▸ **Seu objetivo**
Dê continuidade ao trecho sobre Kruschev e o decreto de D. João VI, escrevendo o que viria logo após sua última frase.

▸ **Trecho do documento**
★ ★ ★ ★ ★

Kruschev é o representante máximo de um sistema no qual o Estado é detentor de todo o poder, e as pessoas, às quais se nega todo e qualquer direito, não são mais do que insignificantes formigas. E isto é assim, não só na prática como na teoria. Pois, como bem expôs o Exmo. Revmo. Sr. D. Geraldo de Proença Sigaud, S.V.D., em sua Carta Pastoral sobre a Seita Comunista, a doutrina marxista nega radicalmente a existência de todo e qualquer direito.
Por isto mesmo, os imensos domínios de Kruschev constituem uma vasta senzala, apresentada pela propaganda comunista como um paraíso, mas inexplicavelmente murada e fortificada, de forma que ninguém a pode visitar, e dela ninguém pode sair. Se alguém tentar escapar dessa senzala paradisíaca, deve ser morto “in actu”, como se estivesse cometendo o mais grave dos crimes!
Mesmo assim, tais são as delícias dessa senzala-paraíso, que continuamente há infelizes que procuram dela escapar, preferindo sujeitar-se a todos os perigos, a desfrutar a ventura de ser governado por Kruschev.
Vejamos agora um exemplo de senso do direito dos súditos, no reinado de D. João VI. Quanto poderia aprender, lendo o documento abaixo, o vibrante e enfunado Presidente da SUPRA, Sr. João Pinheiro Neto…
Andavam sendo feitas algumas desapropriações despóticas e  injustas, no Reino do Brasil. Algumas desapropriações… enquanto o comunismo é a desapropriação de tudo, pessoas e bens. Alarmada por violências e injustiças que para nosso agro-reformismo socialista e botocudo não são nada, e para Kruschev não são senão o começo da sabedoria, eis o que a Coroa pondera e resolve, na justificação de motivos e no texto do decreto de 21 de maio de 1821.
*  *  *
DECRETO DE 21 DE MAIO DE 1821
Proíbe tomar-se a qualquer [um] coisa alguma contra a sua vontade, e sem indemnização.
Sendo uma das principais bases do pacto social entre os homens a segurança de seus bens; e constando-me que com horrenda infração do Sagrado Direito de Propriedade se cometem os atentados de tomar-se, a pretexto de necessidades do Estado, e Real Fazenda, efeitos de particulares contra a vontade destes, e muitas vezes para se locupletarem aqueles, que os mandam violentamente tomar; e levando sua atrocidade a ponto de negar-se qualquer título para poder requerer a devida indemnização: Determino que da data deste em diante, a ninguém possa tomar-se contra sua vontade cousa alguma de que for possuidor, ou proprietário; sejam quaisquer que forem as necessidades do Estado, sem que primeiro de comum acordo se ajuste o preço, que lhe deve por a Real Fazenda ser pago no momento da entrega; e porque pode acontecer que alguma vez faltem meios proporcionais e tão prontos pagamentos: Ordeno, nesse caso, que ao vendedor se entregue Título aparelhado para em tempo competente haver sua indemnização, quando ele sem constrangimento consinta em lhe ser tirada a coisa necessária ao Estado, e aceite aquele modo de pagamento. Os que o contrário fizerem, incorrerão na pena do dobro do valor a benefício dos ofendidos. O Conde dos Arcos, do Conselho de Sua Majestade, Ministro e Secretário de Estado dos Negócios do Reino do Brasil, e Estrangeiros, o tenha assim entendido, e o faça executar com os despachos necessários.

★ ★ ★ ★ ★

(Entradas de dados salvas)
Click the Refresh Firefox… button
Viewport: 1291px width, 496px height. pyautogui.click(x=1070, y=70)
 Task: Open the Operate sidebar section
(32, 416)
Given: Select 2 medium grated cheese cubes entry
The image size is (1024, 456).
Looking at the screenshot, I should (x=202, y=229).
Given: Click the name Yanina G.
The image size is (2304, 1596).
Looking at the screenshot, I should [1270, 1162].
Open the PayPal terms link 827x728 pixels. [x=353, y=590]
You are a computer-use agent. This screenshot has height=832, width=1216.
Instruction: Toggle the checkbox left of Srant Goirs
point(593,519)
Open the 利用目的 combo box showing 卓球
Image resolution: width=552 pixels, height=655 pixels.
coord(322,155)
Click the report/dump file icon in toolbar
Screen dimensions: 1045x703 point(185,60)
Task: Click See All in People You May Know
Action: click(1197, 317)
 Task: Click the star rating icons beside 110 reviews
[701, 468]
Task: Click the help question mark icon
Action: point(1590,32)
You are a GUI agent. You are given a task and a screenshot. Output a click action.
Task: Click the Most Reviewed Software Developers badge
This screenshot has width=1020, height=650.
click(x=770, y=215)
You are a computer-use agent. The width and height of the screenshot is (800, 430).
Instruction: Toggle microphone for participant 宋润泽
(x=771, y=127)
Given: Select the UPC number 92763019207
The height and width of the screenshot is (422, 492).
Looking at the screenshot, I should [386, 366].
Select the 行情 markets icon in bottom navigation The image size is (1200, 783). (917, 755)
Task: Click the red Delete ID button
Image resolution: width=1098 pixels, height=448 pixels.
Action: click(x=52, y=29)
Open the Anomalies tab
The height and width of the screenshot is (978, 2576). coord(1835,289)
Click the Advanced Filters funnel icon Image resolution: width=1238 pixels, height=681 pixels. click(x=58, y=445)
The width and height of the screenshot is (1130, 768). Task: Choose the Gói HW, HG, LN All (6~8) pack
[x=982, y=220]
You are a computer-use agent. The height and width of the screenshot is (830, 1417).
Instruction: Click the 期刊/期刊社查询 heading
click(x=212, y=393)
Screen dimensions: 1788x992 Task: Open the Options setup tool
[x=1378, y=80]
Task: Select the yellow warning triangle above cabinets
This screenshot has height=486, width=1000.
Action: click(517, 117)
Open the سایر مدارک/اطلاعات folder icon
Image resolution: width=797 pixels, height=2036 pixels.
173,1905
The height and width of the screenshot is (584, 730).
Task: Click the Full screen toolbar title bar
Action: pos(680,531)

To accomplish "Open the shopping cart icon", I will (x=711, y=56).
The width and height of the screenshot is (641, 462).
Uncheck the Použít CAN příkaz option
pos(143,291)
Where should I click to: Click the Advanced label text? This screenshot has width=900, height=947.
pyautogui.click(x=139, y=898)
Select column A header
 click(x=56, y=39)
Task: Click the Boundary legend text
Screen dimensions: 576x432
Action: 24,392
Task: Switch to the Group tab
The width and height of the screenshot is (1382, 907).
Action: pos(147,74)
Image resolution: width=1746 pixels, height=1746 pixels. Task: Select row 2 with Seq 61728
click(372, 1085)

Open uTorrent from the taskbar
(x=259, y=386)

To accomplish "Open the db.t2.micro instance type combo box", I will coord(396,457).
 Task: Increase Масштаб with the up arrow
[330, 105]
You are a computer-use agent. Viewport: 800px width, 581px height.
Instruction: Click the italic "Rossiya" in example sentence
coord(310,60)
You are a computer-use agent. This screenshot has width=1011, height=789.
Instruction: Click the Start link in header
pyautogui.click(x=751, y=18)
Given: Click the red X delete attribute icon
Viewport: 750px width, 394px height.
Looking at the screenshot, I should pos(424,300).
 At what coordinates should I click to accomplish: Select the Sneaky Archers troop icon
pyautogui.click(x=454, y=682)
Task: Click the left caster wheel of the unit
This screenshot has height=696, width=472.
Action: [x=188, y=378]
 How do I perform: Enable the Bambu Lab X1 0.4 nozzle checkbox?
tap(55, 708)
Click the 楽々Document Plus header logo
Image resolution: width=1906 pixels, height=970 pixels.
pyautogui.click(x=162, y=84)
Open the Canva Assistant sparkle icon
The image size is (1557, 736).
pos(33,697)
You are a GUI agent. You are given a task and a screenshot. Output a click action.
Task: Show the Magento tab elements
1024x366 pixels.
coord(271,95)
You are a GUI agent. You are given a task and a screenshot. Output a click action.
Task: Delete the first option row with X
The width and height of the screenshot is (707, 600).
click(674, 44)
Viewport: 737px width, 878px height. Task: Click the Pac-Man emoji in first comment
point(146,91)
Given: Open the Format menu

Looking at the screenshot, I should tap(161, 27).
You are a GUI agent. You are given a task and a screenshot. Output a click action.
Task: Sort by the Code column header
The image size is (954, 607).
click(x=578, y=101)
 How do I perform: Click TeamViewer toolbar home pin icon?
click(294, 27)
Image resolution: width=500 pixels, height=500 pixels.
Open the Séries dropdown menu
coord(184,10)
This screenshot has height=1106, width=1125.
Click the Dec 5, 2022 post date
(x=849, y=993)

★ ★ ★ ★ ★

▸ **Resposta escrita**
Palácio do Rio de Janeiro em 21 de Maio de 1821.
 Com a Rubrica do Príncipe Regente.
CONDE DOS ARCOS
*  *  *
Como se vê, muito teriam que aprender com o governo do suave e sutil Monarca bragantino os nossos demagogos indígenas, e o sinistro e apalhaçado ditador soviético.
Mas, então, tudo andava bem sob D. João VI, perguntará alguém?
Não dissemos tal. Em 1821, Portugal – como aliás o Ocidente todo – se encontrava em um triste período de decadência da civilização cristã. Disto dá mostra o próprio decreto que citamos, com sua lamentável referência “rousseauniana” ao pacto social. Mas enfim, decadente embora, era ainda a civilização cristã. Pelo contrário, no regime comunista, o que está imperando é a civilização satânica.
E o que há de mais evidente, de mais normal, de mais indiscutível, do que a maravilhosa aptidão da civilização cristã para promover tudo quanto é nobre e elevado, bem como para suscitar e favorecer o respeito a todos os direitos individuais?
Ao mesmo passo, o que há de mais certo do que o amor do demônio a tudo quanto é vulgar, chulo, reles, e à violação sistemática e despótica de todos os direitos?